I got older last weekend. Technically we all got older last weekend, but in my case the numbers changed. It was a good birthday. Friends refused to let me wallow in my post-election, post-walking-pneumonia, midcourse-antibiotic haze. They insisted on celebrating, and it was just what I needed.
One friend shared her Reiki talents on my tense shoulders and tight jaw. Another shared her expertise in information technologies. She promises me that writing this newsletter in our new Trump-era isn’t just preaching to the choir, or rather that preaching to the choir in times of chaos is an important task because it keeps people up-to-date and motivated and adds accurate information to the digital pile. Other friends shared cake and prosecco and made me laugh.
I want to thank them, and I want to thank you for sticking with me as I write and rant. I heard from more people than usual through comments and emails after I posted last week’s vaguely shell-shocked edition. Like my birthday celebrations, your messages also gave me a sense of community that I need right now. Let’s keep that going. Please like, comment, email, or use the notes function on the Substack app to share what you’re thinking and feeling as the new world unfolds. And, of course, forward the newsletter to anyone you know who might also appreciate the sex and snark combo for the next few years.
We’re going to have a lot to talk about. RFK Jr. alone will give us a daily dose of “that’s not how it f**king works,” and there’s so much to unpack in the purposeful irony of an adjudicated sex offender nominating a suspected sex trafficker to lead the Justice Department where he may be in charge of efforts to revive the long-dormant anti-sex Comstock law.

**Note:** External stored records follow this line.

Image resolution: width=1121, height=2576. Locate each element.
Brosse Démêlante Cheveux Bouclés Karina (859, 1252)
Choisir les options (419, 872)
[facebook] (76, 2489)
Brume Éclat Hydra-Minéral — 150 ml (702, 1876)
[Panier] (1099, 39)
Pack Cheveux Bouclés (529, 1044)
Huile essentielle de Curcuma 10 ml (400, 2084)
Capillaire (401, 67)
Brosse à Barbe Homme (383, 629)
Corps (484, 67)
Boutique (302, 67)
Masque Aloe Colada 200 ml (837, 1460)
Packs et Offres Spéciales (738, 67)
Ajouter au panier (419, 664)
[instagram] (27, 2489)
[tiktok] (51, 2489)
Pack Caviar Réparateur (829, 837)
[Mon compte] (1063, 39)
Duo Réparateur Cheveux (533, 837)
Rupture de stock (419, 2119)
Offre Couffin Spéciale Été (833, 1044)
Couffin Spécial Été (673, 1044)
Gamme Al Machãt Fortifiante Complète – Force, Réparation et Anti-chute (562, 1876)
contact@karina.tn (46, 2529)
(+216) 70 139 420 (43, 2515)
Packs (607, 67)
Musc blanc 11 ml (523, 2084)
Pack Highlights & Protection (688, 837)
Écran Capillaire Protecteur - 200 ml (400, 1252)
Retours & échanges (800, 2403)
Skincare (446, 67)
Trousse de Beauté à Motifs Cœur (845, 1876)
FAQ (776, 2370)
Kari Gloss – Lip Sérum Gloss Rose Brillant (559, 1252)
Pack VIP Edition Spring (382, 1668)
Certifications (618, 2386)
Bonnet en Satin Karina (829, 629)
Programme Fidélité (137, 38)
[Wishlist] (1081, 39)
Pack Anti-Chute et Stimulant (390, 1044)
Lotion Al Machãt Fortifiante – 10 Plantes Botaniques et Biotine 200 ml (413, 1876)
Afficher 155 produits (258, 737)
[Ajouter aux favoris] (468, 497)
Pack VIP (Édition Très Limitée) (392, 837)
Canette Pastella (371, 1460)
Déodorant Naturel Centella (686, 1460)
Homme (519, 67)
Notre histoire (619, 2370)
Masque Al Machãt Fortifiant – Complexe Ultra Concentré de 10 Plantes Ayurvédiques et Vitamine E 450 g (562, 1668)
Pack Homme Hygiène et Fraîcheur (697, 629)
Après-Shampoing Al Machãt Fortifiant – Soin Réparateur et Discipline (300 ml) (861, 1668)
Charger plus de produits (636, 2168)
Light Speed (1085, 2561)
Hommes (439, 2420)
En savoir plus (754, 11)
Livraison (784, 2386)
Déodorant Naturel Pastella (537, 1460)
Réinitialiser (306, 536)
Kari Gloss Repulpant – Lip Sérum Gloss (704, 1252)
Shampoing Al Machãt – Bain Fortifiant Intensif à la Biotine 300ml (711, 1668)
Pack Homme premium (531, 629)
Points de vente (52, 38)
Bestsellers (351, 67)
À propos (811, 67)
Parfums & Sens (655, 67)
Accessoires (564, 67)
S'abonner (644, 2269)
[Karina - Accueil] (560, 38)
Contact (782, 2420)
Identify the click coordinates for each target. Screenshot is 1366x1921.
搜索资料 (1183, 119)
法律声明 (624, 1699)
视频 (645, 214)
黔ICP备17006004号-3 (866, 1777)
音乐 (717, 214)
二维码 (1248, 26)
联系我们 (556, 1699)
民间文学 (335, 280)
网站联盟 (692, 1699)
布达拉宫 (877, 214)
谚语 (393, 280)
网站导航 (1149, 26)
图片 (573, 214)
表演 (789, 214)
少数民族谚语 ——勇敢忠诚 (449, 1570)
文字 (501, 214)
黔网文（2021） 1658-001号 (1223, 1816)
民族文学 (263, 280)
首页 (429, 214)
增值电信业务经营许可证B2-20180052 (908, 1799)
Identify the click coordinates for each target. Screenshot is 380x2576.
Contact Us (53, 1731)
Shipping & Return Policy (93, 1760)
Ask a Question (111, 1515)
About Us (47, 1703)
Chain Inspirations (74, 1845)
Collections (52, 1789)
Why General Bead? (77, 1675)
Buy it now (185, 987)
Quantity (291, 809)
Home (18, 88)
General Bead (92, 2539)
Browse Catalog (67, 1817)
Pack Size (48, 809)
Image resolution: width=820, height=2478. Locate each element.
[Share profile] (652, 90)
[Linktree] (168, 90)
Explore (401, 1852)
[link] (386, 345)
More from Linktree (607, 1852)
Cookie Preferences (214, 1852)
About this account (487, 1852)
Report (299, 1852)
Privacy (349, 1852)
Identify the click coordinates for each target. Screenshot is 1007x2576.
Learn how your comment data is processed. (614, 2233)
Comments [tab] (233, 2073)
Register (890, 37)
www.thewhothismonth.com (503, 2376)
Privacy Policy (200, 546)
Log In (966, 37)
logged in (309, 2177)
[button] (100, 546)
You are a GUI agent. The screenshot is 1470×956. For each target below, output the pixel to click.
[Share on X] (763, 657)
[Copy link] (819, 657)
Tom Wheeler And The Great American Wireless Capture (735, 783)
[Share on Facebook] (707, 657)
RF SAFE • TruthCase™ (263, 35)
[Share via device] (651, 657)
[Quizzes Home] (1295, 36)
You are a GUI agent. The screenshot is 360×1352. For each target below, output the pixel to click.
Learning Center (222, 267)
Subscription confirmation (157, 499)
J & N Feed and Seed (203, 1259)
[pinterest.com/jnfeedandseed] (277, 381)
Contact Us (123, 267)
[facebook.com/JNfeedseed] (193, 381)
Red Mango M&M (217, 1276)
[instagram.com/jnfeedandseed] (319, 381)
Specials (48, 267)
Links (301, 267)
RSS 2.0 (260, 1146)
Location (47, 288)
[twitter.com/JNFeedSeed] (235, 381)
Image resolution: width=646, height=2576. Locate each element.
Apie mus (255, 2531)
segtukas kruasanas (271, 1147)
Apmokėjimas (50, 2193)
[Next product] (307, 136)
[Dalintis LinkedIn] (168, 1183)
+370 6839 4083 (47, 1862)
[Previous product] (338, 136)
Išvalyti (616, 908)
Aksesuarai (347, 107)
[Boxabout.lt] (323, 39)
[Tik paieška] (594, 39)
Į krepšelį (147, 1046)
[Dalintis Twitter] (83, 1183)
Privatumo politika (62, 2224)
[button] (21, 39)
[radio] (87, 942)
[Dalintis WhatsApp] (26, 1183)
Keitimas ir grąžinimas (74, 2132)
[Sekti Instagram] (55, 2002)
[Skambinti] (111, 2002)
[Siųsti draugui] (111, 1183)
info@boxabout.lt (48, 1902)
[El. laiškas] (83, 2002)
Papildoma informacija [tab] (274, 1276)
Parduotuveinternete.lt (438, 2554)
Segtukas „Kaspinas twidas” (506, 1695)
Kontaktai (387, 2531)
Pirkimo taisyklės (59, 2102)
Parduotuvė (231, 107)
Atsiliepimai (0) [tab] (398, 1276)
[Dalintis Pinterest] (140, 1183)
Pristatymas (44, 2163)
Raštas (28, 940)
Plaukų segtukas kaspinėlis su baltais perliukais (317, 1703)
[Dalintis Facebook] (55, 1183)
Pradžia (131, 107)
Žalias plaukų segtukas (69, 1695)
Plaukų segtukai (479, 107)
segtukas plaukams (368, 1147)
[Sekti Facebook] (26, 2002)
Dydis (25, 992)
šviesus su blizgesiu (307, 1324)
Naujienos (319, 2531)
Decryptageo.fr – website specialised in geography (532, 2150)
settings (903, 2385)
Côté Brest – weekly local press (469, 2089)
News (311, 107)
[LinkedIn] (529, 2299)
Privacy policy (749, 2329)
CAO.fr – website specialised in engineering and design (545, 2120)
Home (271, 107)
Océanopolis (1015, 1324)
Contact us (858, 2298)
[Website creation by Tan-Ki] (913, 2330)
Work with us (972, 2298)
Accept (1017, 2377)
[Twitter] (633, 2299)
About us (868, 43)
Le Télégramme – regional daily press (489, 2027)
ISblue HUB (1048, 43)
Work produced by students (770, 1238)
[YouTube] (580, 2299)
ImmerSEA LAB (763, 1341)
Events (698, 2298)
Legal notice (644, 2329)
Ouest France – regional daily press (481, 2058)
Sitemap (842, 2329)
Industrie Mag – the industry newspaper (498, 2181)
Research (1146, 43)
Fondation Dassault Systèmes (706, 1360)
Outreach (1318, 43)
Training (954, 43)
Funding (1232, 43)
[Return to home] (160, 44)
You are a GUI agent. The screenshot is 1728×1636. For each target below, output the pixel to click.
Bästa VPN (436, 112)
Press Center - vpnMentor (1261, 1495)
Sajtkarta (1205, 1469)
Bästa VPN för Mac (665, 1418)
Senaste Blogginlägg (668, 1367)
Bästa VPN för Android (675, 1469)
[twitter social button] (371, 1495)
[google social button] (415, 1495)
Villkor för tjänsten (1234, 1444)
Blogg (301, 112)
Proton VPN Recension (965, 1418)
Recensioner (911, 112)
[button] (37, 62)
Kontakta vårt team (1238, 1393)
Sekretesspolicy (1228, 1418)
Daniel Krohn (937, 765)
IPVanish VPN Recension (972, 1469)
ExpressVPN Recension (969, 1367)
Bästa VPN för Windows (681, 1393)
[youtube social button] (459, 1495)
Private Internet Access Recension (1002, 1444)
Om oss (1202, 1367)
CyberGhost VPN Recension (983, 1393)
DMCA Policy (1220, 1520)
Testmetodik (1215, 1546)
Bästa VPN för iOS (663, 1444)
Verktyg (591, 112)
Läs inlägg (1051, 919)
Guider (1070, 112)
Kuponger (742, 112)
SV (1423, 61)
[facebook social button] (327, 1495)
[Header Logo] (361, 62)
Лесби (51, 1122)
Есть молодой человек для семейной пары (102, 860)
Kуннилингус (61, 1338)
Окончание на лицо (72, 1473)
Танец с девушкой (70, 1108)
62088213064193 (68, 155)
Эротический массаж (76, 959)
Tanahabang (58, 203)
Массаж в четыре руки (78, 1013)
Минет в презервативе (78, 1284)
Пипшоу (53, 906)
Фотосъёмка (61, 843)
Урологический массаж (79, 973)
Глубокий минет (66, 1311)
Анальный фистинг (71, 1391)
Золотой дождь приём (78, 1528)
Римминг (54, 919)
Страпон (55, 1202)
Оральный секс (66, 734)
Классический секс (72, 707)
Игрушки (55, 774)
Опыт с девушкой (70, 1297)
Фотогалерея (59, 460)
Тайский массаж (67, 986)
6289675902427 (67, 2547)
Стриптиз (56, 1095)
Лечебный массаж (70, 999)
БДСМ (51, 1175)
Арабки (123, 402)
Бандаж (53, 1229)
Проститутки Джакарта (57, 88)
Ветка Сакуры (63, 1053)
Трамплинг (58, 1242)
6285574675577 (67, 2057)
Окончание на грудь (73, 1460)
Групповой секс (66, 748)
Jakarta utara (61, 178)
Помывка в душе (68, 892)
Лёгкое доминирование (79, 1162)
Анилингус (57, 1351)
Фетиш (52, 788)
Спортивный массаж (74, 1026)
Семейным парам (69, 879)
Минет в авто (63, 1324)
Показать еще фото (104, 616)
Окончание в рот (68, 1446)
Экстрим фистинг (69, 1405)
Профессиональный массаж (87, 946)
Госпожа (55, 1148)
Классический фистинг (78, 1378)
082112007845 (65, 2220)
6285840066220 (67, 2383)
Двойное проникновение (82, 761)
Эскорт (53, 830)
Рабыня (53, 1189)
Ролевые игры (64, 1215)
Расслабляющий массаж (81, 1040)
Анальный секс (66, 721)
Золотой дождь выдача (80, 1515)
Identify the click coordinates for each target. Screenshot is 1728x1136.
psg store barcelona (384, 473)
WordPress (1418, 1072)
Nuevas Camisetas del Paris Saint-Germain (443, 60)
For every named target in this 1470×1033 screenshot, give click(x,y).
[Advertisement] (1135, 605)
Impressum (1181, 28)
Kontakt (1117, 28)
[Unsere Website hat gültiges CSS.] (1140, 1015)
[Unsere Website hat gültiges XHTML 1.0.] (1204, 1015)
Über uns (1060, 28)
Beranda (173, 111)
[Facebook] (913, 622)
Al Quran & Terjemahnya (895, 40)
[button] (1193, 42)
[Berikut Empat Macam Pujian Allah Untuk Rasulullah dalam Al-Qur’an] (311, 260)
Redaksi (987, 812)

That’s before we even mention the potential Secretary of Defense who thinks women don’t belong in combat because it’s too distracting to men, or the old allegations of sexual assault against him that surprise exactly no one. While I was writing we added Dr. Oz to the clown car. There was a study a number of years ago that found the information on his show was less accurate than that on Disney Jr.’s Doc McStuffins.
Ginger, get the popcorn!
New STI Data is Not All Bad
The CDC messaging around the agency’s newly released STI data for 2023 points to glimmers of hope and stresses cautious optimism. It’s hard to remain hopeful when congenital syphilis is still rampant, a new more serious strain of mpox has landed in California, and our infectious disease tracking and prevention system is about to be handed over to someone who’d like us to stop vaccinating for measles. Nonetheless, I agree that this news is not all bad.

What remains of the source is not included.